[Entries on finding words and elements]
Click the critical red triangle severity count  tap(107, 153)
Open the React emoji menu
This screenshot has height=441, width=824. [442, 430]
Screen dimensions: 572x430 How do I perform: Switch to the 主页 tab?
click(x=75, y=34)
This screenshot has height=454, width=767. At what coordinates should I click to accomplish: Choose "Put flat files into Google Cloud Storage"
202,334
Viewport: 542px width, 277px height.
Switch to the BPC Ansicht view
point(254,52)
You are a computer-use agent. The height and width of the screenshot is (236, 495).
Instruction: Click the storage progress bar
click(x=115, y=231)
--
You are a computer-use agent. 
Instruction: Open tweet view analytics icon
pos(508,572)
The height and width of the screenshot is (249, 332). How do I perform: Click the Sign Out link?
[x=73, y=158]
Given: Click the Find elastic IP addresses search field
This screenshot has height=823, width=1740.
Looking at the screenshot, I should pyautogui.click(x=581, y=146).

[WORK TO BE COMPLETED] Rewrite the data from the line containing "The height and width of the screenshot is (249, 332)." through the line containing "Looking at the", inclusive, as a Markdown table with a No. column for the row number and a Text column for the line. Leave out any blank lines.

[TASK OUTPUT]
| No. | Text |
|---|---|
| 1 | The height and width of the screenshot is (249, 332). How do I perform: Click the Sign Out link? |
| 2 | [x=73, y=158] |
| 3 | Given: Click the Find elastic IP addresses search field |
| 4 | This screenshot has height=823, width=1740. |
| 5 | Looking at the screenshot, I should pyautogui.click(x=581, y=146). |